To those of us who happily hand our income tax returns over to an expert, the wording of changes to tax law can sound like ancient Sumerian.

So it’s a good thing that others can speak that language.

In September the Joint Committee on Taxation of the Canadian Bar Association and Chartered Professional Accountants of Canada wrote to the Tax Policy Branch of Finance Canada to express its concerns with draft legislation that it believes is unnecessarily broad.

The proposed amendment to subsection 152(9) of the Income Tax Act was announced in the 2015 federal budget as a way to align with the ruling in The Queen v Last, which dealt with income tax assessments. The draft legislation was released at the end of July.

“Finance has issued the Proposed Amended so that, if the Minister issues an assessment $X and the taxpayer wins on one or more issues in court such that the amount owing is less than $X, then the Crown may raise a new basis for the assessment so that the total tax owing may be defenced up to $X,” the committee states in the letter, noting that there is case law to support this position.

But this creates unintended consequences, not least of which is a disruption in the “consistency, predictability and fairness” that the Act fosters in the Canadian tax system.

“By permitting the Minister to raise a new basis for assessment, the proposed amendment appears to allow the Minister to dispute items of income, deductions or credits after the expiry of the normal reassessment period even if the Minister did not dispute those items prior to the expiry of the NRP or even if they were not assessed at all and even if no waiver has been filed or no misrepresentation has occurred in respect of those items,” the committee says.

The proposed amendment would also seem to allow the Minister to assess a taxpayer on new matter even after a settlement had been reached on an old one, and isn’t limited to a period when there is live dispute.

 “The committee is concerned that the broad scope of the proposed amendment could therefore inadvertently (and inappropriately) eviscerate the NRP,” it writes.

Furthermore, the proposed amendment raises additional problems for large corporations because it limits a corporation’s ability to raise new bases for dispute while allowing the Minister to raise new bases at any time – including after a judgment is issued.

There is an easy fix, however – the committee recommends rewording the amendment, and says it is available at any time to discuss its suggestions.
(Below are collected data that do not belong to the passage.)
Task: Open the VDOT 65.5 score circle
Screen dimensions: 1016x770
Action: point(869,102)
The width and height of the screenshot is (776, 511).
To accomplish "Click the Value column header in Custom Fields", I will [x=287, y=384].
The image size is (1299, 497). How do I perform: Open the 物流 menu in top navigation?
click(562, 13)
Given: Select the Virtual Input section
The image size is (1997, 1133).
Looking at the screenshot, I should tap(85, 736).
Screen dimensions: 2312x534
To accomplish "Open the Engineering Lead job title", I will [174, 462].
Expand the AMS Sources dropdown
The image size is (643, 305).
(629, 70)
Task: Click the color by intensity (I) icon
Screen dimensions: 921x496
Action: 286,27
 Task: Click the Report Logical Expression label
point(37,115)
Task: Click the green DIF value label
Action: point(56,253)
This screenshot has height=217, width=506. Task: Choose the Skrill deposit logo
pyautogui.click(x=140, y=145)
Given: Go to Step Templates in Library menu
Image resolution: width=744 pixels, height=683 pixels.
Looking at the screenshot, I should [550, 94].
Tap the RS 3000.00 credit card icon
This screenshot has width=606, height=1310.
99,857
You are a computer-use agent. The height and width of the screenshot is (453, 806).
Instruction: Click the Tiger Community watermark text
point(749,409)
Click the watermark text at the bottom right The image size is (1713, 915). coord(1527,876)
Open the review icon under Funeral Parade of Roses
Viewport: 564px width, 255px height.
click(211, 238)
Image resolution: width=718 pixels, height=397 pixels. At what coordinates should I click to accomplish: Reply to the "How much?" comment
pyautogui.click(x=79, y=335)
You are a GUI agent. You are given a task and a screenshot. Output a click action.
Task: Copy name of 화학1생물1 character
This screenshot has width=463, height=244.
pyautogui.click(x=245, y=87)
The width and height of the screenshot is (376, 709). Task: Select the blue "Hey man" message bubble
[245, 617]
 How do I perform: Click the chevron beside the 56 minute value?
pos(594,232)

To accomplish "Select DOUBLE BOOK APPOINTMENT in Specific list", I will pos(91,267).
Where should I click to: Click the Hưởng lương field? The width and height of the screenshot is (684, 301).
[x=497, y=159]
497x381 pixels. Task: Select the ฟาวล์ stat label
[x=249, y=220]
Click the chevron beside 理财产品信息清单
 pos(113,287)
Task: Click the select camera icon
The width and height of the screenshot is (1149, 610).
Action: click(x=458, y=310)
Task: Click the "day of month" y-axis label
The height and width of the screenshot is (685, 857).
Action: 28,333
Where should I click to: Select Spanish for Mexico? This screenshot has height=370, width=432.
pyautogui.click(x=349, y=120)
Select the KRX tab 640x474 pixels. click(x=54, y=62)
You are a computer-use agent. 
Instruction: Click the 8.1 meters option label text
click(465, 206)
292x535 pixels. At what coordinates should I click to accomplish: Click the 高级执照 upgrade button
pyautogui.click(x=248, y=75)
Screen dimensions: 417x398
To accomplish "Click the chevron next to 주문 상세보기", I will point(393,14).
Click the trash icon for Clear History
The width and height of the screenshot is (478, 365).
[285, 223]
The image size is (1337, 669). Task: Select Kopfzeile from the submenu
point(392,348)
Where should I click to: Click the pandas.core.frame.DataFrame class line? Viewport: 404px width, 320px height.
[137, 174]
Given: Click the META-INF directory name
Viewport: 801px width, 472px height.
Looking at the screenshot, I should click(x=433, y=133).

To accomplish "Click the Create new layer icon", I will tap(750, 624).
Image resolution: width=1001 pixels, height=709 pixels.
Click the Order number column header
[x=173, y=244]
Other tax-related submissions

The submission on income tax was just one of three tax-related submissions sent to government in September. The other two were:

  • response from the Commodity Tax, Customs and Trade Law Section to legislative and regulatory proposals on GST/HST – Proposed Drop Shipment Rules released for comment by the Finance Department in July; and
  • Another submission from the Joint Committee on Taxation of the Canadian Bar Association and Chartered Professional Accountants of Canada, this one dealing with July 29 draft legislation on back to back rules.